Hearty Chicken Vegetable Soup
1 (3 pound) whole chicken
1 zucchini, thinly sliced
1 pound fresh mushrooms, sliced
1 red bell pepper, sliced
12 ounces fresh tortellini pasta
2 tablespoons chicken soup base
2 cups uncooked egg noodles
1 yellow squash, thinly sliced
1 onion, cut into thick slices
5 stalks celery, thickly sliced
1 tablespoon salt
1 teaspoon packed fresh basil leaves
1 teaspoon coarse ground
black pepper
5 carrots, sliced
Place chicken, onion, celery, salt, basil, and pepper
in a 10 quart stock pot. Fill stock pot with water until
ingredients are fully covered and bring to a boil. Let simmer for
1 and 1/2 hours or until chicken is tender.

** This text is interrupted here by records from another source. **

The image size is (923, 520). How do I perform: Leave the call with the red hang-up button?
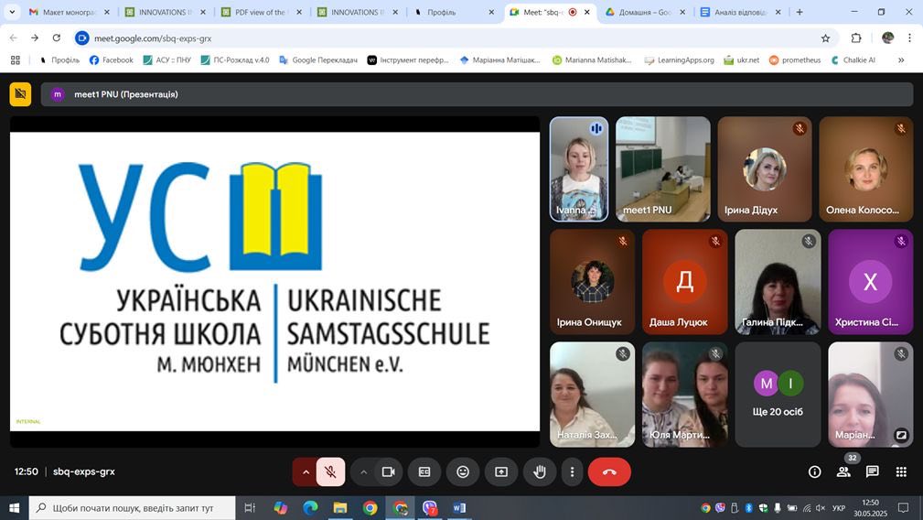point(609,471)

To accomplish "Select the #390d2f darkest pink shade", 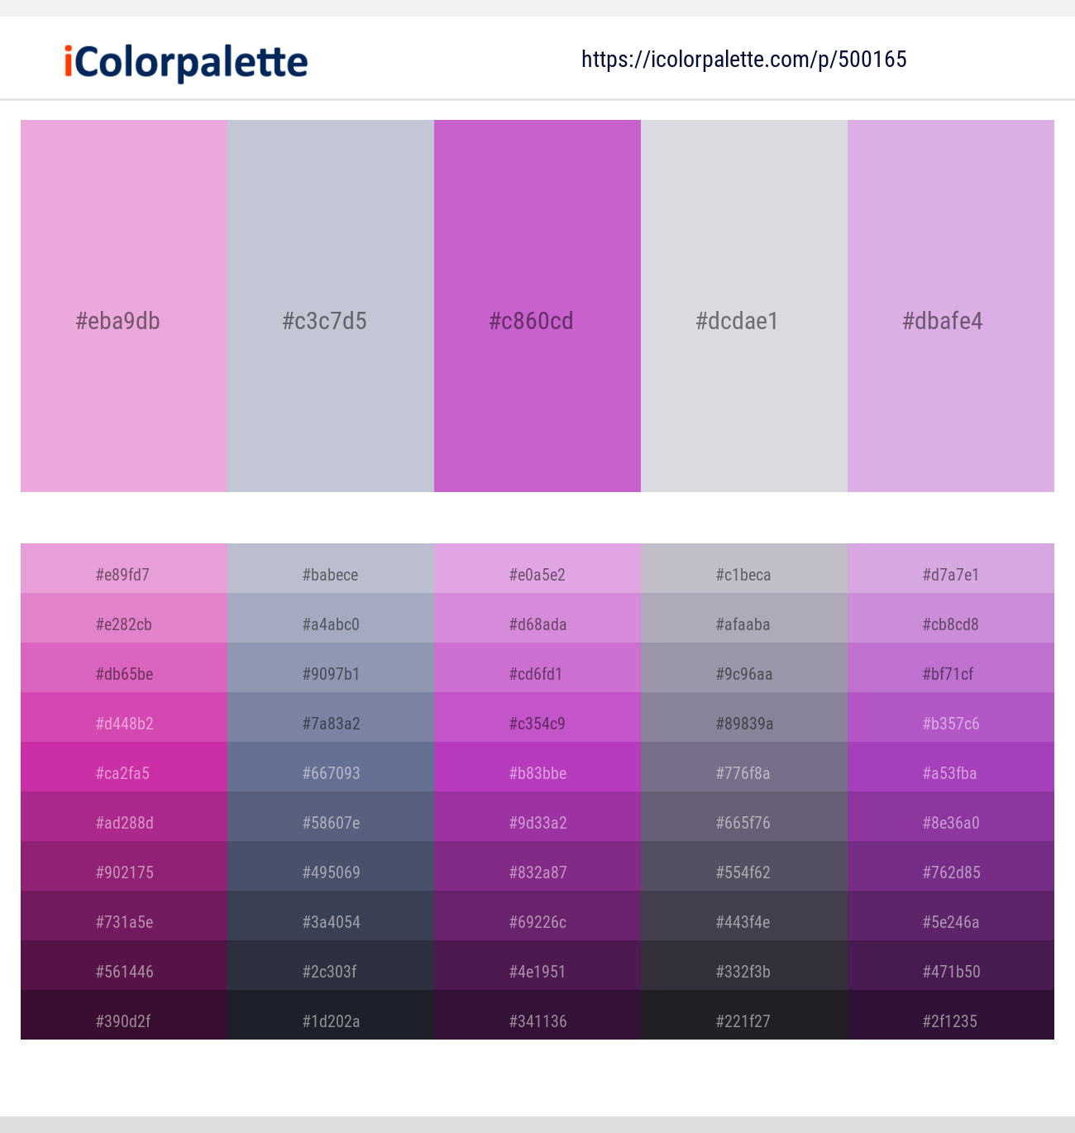I will point(124,1015).
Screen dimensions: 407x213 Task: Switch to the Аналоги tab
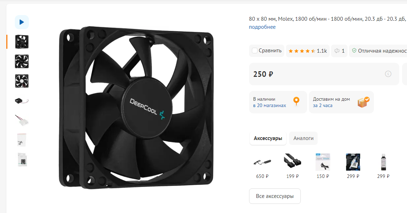click(x=303, y=138)
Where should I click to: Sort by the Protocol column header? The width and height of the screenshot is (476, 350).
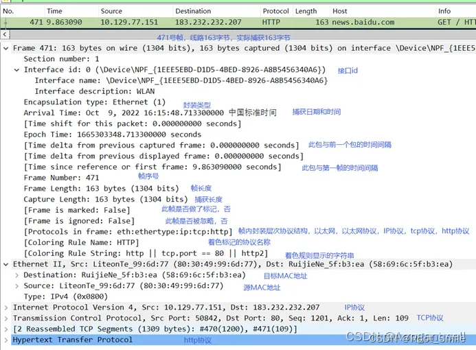(x=275, y=11)
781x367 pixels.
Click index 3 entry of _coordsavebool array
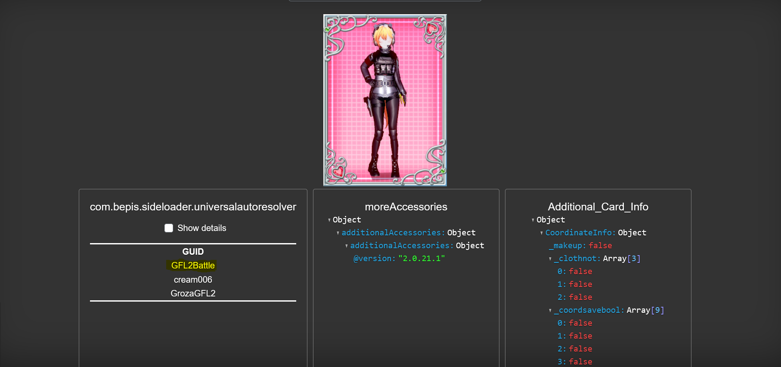pyautogui.click(x=575, y=362)
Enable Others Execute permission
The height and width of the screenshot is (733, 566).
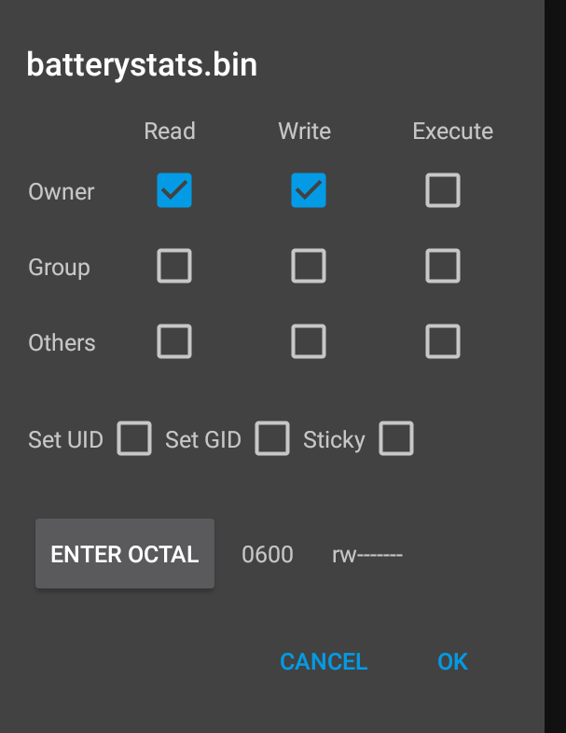point(443,341)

Remove chicken from pot with slotted spoon and set
aside for later.
Add carrots, squash, zucchini, mushrooms, red pepper,
tortellini, chicken soup base and uncooked noodles to stock pot
and increase temperature to medium heat.
While noodles and vegetables are cooking, tear chicken
apart from bones. Cut up into pieces and add to soup in
stock pot. Be sure to add additional water if ingredients
are not fully covered. Bring to a boil, then reduce to a
simmer for about 10 minutes or just until noodles are cooked.